Instructions for the task:
Everything in the listing below needs to be returned word for word.

Records:
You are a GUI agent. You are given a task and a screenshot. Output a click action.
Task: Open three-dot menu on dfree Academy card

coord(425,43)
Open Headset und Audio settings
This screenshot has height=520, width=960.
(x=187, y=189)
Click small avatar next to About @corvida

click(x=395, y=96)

Task output:
You are a GUI agent. You are given a task and a screenshot. Output a click action.
Task: Open three-dot menu on dfree Academy card

coord(425,43)
Open Headset und Audio settings
This screenshot has height=520, width=960.
(x=187, y=189)
Click small avatar next to About @corvida

click(x=395, y=96)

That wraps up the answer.